El guardia llamó a control.
Ella estaría ausente unas horas, y el reglamento impedía comunicar el lugar en el que se encontraba.
– ¿Está al menos en Francia? -había preguntado con la voz vacilante.
– No se puede decir nada… Ya sabes, el reglamento -había repetido el guardia-. De todos modos, eso no está apuntado -había añadido al consultar su gran cuaderno-. Volverá la próxima semana. -Era todo lo que sabía.
– ¿Podría decirle al menos que Mathias ha venido a verla?
Un técnico que atravesaba el pórtico prestó atención al oír un nombre que le era familiar.
Sí, se llamaba Mathias, ¿por qué? ¿Cómo conocía su nombre?…Lo había reconocido, ella lo había descrito tantas veces, había hablado tan a menudo de él, respondió el joven. Había tenido que escucharla a menudo para consolarla cuando había vuelto de Londres. Así que tanto peor para el reglamento, había dicho Nathan mientras lo apartaba lejos. Ella era su amiga; las reglas estaban bien a condición de poder infringirlas cuando la situación lo imponía… Si Mathias se apresuraba, quizá la encontraría en el Champ-de-Mars ; en principio, rodaba allí.
Los neumáticos del taxi rechinaron cuando dieron la vuelta en la avenida Voltaire.
Desde las calles ribereñas, la hilera de puentes ofrecía una perspectiva única. A la derecha, los cristales azulados del Grand Palais acababan de iluminarse; ante él centelleaba la torre Eiffel. París era realmente la ciudad más bella del mundo, todavía más cuando uno se alejaba de ella.
Eran las ocho pasadas. Dieron una última media vuelta a la altura del puente del Alma, y el taxi aparcó junto a la acera.
Mathias se arregló la chaqueta, verificó en el espejo retrovisor que sus cabellos no estaban demasiado desordenados. Metiéndose la propina en el bolsillo, el chófer lo tranquilizó: su porte era impecable.
Estaba terminando su reportaje y charlaba con algunos colegas. Cuando lo vio en la explanada, se le cambió la expresión de la cara. Cruzó la plaza corriendo para ir a su encuentro.
Él llevaba un traje elegante. Audrey miró las manos de Mathias, que temblaban ligeramente.
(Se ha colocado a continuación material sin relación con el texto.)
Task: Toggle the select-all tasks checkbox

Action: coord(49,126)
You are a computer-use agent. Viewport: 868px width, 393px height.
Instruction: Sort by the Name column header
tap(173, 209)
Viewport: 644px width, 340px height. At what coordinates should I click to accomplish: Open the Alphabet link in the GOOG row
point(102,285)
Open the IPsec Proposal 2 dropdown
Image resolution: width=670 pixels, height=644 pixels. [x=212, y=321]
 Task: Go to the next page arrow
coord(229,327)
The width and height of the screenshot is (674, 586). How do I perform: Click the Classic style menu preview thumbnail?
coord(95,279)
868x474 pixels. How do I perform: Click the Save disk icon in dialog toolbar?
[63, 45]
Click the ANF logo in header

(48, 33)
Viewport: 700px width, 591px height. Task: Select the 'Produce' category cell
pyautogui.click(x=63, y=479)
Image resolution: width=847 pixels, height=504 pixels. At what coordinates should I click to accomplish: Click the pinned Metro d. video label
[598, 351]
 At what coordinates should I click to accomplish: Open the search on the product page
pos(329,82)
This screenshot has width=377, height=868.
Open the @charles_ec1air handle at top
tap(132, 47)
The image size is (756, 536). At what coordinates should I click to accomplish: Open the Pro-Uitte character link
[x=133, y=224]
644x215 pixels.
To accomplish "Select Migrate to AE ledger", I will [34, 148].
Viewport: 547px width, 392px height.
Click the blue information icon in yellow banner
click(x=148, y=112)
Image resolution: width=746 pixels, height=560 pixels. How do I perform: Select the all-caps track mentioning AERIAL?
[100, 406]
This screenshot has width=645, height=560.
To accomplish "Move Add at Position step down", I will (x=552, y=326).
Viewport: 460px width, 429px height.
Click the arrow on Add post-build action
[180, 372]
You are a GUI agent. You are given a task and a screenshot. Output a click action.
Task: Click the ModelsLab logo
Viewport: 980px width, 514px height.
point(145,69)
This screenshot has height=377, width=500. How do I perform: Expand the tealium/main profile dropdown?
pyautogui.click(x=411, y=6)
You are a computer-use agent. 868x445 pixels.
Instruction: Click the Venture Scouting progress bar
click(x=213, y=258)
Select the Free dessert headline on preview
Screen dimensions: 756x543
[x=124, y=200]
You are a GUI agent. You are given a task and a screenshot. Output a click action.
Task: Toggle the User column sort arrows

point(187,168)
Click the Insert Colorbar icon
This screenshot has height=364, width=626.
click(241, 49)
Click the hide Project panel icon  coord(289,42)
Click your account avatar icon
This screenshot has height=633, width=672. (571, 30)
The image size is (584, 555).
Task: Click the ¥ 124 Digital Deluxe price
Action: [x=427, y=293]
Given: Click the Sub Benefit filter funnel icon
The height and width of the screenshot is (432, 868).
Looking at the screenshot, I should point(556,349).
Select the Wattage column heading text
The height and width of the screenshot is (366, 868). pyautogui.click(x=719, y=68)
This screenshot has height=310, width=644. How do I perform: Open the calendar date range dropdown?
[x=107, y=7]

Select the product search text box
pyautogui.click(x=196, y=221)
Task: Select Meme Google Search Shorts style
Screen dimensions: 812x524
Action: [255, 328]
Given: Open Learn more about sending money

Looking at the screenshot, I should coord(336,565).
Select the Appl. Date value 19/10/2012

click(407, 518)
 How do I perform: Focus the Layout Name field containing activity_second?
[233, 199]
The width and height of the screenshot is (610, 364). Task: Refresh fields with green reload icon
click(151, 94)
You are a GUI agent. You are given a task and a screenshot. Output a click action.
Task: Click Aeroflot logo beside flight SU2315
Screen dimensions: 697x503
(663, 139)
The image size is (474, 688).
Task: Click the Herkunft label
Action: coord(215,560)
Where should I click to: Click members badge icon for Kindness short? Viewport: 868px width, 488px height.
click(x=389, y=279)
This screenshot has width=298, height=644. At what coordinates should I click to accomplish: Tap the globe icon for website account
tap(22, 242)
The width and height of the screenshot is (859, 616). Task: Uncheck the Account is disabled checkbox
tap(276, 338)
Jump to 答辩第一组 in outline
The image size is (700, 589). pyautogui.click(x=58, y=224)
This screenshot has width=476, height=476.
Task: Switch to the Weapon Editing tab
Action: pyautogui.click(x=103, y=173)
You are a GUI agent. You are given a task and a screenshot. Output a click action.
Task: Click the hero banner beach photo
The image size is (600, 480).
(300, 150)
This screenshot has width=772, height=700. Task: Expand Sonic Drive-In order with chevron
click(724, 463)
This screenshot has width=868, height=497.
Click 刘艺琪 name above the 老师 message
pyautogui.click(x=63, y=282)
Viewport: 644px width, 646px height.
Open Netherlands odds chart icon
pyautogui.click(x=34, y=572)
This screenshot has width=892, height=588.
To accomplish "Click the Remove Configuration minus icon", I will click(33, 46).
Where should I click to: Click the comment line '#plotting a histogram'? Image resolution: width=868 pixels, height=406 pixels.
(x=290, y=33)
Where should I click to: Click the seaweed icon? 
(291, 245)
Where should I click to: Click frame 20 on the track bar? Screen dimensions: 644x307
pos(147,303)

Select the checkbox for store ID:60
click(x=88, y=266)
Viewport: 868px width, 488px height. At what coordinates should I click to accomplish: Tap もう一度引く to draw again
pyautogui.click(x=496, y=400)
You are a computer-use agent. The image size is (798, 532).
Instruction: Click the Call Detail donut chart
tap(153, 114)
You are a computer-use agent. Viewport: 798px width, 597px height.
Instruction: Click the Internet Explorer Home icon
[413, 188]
Se dio cuenta de que se había olvidado de ponerse los gemelos.
– Nunca sé dónde los guardo -dijo él, mirándose los puños.
– He traído tu taza de té conmigo, pero no tus gemelos.
– Ya no tengo vértigo, ¿sabes?
– ¿Qué quieres, Mathias?
Él la miró a los ojos.
– He madurado, démonos una segunda oportunidad.
– Las segundas oportunidades no funcionan.
– Sí, lo sé, pero nos acostábamos juntos.
– Lo recuerdo.
– ¿Crees que podrías querer a mi hija, si viviera en París?
Ella lo miró fijamente durante un buen rato, lo cogió de la mano y se puso a sonreír.
– Ven, quiero verificar una cosa.
Y Audrey se lo llevó corriendo al último piso de la torre Eiffel.
En la primavera siguiente, una rosa se llevó el gran premio de la fiesta de Chelsea. Había sido bautizada con el nombre de Yvonne. En el cementerio de Old Brompton, ya florecía en su tumba.
Años más tarde, un joven y su mejor amiga se encontraban tal y como solían hacer cuando podían.
– Perdona, mi tren llevaba retraso. ¿Llevas mucho tiempo aquí? -preguntó Emily, sentándose en el banco.
– Acabo de llegar. He ido al aeropuerto a buscar a mamá, que ha vuelto de una misión. Me la llevo de fin de semana. ¿Y Oxford? ¿Qué tal te han ido los exámenes?
– Papá se pondrá contento, porque me han dado un pequeño premio.
Sentados en un banco junto al carrusel del parque, vieron a un hombre vestido por completo de azul que acababa de instalarse frente a ellos. Éste dejó una gran bolsa al pie de una silla y acompañó a su hija pequeña hasta el tiovivo.
– Seis meses -dijo Louis.
– ¡Tres como mucho! -respondió Emily.
Ella le tendió la mano, y Louis le dio una palmada.
– ¡Se acepta la apuesta!.
Mathias sigue sin saber quién es Popinot.
[1]sándwich de jamón y queso.
[2]*Nombre de un típico plato francés que consiste en puré de patata gratinado sobre carne picada guisada. (N. de la T.)